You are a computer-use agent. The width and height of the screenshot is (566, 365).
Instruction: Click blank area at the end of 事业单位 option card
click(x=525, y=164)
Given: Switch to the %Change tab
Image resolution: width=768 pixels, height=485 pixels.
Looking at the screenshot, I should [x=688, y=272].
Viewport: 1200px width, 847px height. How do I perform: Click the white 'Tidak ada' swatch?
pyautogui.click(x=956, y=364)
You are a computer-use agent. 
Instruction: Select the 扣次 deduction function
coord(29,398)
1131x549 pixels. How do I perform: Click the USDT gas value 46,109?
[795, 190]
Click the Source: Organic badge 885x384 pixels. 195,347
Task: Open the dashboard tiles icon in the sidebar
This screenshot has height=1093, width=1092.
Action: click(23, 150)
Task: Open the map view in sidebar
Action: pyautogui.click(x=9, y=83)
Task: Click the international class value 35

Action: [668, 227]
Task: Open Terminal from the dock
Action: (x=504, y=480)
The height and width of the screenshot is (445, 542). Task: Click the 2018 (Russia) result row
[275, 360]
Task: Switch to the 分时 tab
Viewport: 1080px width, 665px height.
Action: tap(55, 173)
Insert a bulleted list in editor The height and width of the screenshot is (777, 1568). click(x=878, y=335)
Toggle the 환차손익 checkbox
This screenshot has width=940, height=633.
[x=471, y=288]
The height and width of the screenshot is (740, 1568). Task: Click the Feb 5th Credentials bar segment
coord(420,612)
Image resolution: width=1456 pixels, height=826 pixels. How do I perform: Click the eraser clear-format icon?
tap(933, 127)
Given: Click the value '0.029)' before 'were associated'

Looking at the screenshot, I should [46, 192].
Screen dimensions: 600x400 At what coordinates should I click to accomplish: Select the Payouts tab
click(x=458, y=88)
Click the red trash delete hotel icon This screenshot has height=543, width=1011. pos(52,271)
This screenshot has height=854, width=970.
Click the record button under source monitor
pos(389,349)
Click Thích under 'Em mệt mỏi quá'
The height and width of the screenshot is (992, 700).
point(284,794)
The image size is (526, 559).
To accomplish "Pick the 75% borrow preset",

■ **What is being asked**: Retype each entry exactly.

■ **Response to this exercise**:
You are a computer-use agent. The width and height of the screenshot is (566, 365).
Instruction: Click blank area at the end of 事业单位 option card
click(x=525, y=164)
Given: Switch to the %Change tab
Image resolution: width=768 pixels, height=485 pixels.
Looking at the screenshot, I should [x=688, y=272].
Viewport: 1200px width, 847px height. How do I perform: Click the white 'Tidak ada' swatch?
pyautogui.click(x=956, y=364)
You are a computer-use agent. 
Instruction: Select the 扣次 deduction function
coord(29,398)
1131x549 pixels. How do I perform: Click the USDT gas value 46,109?
[795, 190]
Click the Source: Organic badge 885x384 pixels. 195,347
Task: Open the dashboard tiles icon in the sidebar
This screenshot has height=1093, width=1092.
Action: click(23, 150)
Task: Open the map view in sidebar
Action: pyautogui.click(x=9, y=83)
Task: Click the international class value 35

Action: [668, 227]
Task: Open Terminal from the dock
Action: (x=504, y=480)
The height and width of the screenshot is (445, 542). Task: Click the 2018 (Russia) result row
[275, 360]
Task: Switch to the 分时 tab
Viewport: 1080px width, 665px height.
Action: tap(55, 173)
Insert a bulleted list in editor The height and width of the screenshot is (777, 1568). click(x=878, y=335)
Toggle the 환차손익 checkbox
This screenshot has width=940, height=633.
[x=471, y=288]
The height and width of the screenshot is (740, 1568). Task: Click the Feb 5th Credentials bar segment
coord(420,612)
Image resolution: width=1456 pixels, height=826 pixels. How do I perform: Click the eraser clear-format icon?
tap(933, 127)
Given: Click the value '0.029)' before 'were associated'

Looking at the screenshot, I should [46, 192].
Screen dimensions: 600x400 At what coordinates should I click to accomplish: Select the Payouts tab
click(x=458, y=88)
Click the red trash delete hotel icon This screenshot has height=543, width=1011. pos(52,271)
This screenshot has height=854, width=970.
Click the record button under source monitor
pos(389,349)
Click Thích under 'Em mệt mỏi quá'
The height and width of the screenshot is (992, 700).
point(284,794)
The image size is (526, 559).
To accomplish "Pick the 75% borrow preset",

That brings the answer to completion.